The conclusion is both practical and liberating for clinicians: implant material selection in the TA system can be guided by aesthetic and biocompatibility priorities without compromising biomechanical outcomes. Patients who want ceramic implants for the look, the hypoallergenic profile, or the thermal comfort — they can have them, with the same structural confidence.

This matters because the clinical barriers to ceramic implants have historically included uncertainty about stress distribution. The TA’s hyperbolic paraboloid geometry, by distributing forces so efficiently, appears to neutralize the material-specific disadvantages of zirconia at the bone interface — the site that actually determines long-term success.

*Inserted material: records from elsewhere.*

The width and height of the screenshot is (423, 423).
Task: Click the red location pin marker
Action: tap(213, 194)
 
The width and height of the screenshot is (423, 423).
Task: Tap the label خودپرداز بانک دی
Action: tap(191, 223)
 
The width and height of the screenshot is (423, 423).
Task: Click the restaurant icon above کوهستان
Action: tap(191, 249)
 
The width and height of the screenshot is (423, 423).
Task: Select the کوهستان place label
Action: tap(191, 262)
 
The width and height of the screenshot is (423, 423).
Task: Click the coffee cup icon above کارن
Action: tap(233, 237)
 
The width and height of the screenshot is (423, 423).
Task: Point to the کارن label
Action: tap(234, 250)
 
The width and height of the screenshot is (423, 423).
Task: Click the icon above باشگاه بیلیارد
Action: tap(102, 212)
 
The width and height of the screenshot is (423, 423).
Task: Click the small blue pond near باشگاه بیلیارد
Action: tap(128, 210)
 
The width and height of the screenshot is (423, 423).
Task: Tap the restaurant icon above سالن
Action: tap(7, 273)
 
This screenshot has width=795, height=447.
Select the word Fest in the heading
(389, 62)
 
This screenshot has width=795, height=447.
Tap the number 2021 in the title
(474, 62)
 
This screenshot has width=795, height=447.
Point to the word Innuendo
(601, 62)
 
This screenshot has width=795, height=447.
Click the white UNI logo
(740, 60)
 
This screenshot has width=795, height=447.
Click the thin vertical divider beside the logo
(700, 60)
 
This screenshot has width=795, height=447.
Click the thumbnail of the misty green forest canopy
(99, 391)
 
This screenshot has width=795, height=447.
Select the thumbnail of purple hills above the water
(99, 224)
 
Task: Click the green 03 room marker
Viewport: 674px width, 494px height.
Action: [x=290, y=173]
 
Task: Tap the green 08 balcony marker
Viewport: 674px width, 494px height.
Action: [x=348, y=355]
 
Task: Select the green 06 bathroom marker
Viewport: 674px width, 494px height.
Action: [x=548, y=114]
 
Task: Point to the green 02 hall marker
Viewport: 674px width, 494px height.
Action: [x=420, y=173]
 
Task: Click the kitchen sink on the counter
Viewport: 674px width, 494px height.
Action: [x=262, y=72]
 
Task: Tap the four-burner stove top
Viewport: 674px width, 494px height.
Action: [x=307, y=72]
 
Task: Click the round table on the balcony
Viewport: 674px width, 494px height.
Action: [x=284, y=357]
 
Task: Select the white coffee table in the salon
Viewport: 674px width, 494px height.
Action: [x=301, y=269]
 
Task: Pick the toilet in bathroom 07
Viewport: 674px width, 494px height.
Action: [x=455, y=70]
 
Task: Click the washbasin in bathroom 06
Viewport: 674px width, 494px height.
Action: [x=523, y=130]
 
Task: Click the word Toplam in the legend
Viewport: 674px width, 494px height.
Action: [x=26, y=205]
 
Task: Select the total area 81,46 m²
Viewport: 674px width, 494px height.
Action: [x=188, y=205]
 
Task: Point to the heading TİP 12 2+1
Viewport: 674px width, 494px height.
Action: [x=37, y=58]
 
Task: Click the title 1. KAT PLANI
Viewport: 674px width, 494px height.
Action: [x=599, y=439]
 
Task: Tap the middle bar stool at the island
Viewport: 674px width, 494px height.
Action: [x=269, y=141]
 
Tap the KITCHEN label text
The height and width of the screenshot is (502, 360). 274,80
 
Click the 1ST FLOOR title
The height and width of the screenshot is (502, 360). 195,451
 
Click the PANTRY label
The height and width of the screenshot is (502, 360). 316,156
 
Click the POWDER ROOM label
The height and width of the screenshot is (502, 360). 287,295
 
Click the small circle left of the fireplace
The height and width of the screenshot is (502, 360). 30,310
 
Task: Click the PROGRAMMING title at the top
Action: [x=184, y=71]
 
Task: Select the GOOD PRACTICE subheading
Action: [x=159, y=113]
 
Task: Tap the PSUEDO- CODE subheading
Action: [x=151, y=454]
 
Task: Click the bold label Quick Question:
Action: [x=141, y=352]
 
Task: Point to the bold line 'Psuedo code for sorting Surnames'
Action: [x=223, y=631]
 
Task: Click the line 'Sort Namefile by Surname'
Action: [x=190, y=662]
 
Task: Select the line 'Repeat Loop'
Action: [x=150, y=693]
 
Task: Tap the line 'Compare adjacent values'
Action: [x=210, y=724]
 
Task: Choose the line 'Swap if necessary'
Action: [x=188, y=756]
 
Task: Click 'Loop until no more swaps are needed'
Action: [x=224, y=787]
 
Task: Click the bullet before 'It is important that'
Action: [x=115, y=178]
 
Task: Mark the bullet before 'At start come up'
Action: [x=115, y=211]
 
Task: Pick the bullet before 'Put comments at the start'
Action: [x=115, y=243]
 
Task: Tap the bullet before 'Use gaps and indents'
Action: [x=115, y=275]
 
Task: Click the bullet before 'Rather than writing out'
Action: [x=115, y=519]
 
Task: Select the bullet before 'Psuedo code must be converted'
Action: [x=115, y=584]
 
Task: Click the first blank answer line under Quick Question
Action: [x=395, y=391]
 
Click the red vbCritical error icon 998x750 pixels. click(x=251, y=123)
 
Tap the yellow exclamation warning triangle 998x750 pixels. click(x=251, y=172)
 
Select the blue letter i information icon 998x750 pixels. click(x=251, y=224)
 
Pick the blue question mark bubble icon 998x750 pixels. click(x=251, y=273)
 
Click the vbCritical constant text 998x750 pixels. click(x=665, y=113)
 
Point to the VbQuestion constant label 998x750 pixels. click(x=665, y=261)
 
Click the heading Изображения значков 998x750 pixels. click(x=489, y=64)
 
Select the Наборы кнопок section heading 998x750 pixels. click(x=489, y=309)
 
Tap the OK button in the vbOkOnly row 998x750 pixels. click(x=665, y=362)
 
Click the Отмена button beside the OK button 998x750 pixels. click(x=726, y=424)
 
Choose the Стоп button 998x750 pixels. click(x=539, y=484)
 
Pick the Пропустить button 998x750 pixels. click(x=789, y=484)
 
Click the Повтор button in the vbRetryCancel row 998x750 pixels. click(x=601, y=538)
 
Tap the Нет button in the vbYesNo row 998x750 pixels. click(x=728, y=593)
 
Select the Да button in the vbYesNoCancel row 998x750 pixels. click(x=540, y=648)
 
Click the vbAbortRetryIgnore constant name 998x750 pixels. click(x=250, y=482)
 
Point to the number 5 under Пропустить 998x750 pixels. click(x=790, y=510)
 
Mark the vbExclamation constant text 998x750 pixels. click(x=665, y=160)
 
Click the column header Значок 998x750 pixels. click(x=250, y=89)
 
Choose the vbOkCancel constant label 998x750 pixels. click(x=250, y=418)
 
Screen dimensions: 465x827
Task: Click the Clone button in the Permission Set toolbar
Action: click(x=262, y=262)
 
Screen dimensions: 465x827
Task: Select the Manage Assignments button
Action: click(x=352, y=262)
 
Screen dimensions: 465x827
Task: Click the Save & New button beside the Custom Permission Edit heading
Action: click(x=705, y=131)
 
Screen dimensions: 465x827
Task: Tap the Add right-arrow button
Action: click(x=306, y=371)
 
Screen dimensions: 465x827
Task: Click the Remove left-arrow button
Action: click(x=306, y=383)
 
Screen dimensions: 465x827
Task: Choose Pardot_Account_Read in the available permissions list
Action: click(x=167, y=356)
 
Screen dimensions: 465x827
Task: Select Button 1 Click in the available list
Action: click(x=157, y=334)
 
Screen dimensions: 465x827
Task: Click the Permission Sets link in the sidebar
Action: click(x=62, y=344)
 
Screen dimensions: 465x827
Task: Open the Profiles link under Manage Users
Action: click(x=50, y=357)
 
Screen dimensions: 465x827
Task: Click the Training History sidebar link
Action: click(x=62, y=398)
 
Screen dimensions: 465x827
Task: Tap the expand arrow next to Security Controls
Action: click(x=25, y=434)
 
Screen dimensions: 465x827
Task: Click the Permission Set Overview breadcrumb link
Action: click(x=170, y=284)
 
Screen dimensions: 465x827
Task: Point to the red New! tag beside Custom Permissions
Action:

What the TA System Offers That Conventional Implantology Cannot

For clinicians evaluating whether to engage with this research, the advantages of the TA and DA (Double Abutment) system extend well beyond the biomechanical:

• Rehabilitation of 2–3 element edentulous spans with a single implant — reducing surgical sites, patient morbidity, cost, and healing time
• No welding required — the system is fully passive, eliminating distortion risks introduced by conventional bar or bridge fabrication steps
• Function in inclined implant situations — where traditional systems require parallelism, the TA’s geometry accommodates angulation without compromise
• Elimination of cantilever mechanics — replacing a prosthetic solution known for unfavorable force distribution with one that actively optimizes it
• Natural hygiene compatibility — the parabolic emergence profile of the TA allows conventional dental floss use due to its segmented tripod configuration, supporting patient compliance
• Reduced stress at the implant platform and screw — the primary failure zones in conventional implant-abutment systems are depressurized by the TA’s geometric force dissipation
• Compatible with both ceramic and titanium implants — as confirmed by the 2026 FEA study, without clinically meaningful difference in bone behavior
• Multiple international patents — protecting the design across Brazil, India, Europe, and the United States

It bears stating plainly: this is not a system that asks clinicians to trade outcomes for convenience. The marginal bone loss data across 12 years of follow-up is better than what many conventional single-crown implant studies report. The peri-implant tissue parameters at final examination reflect health, not compromise. And the biomechanical modeling confirms that the forces reaching the bone are within ranges that bone tissue handles well.

Dr. Luciana Colepícolo: The Scientist Behind the Breakthrough

The institutional response to genuinely novel ideas in medicine is rarely swift warmth. When a concept dismantles something that “has always been done this way” — in this case, the fundamental architecture of how implants support prostheses — the default reaction from established voices is often dismissal rather than dialogue.

This is not unique to Dr. Colepícolo’s experience. It is the pattern. And it is why the data matters so much. Not because it should be necessary to prove oneself through a decade of outcomes to earn a fair reading — but because when the data is this good, dismissal without engagement becomes increasingly difficult to sustain as a credible position.

The question for clinicians is not whether this research deserves attention. Twelve years of follow-up data, a peer-reviewed FEA comparison, registration at ClinicalTrials.gov, and ethics committee approval from the Federal University of Minas Gerais — that is not a fringe proposal. That is a body of evidence asking to be read seriously.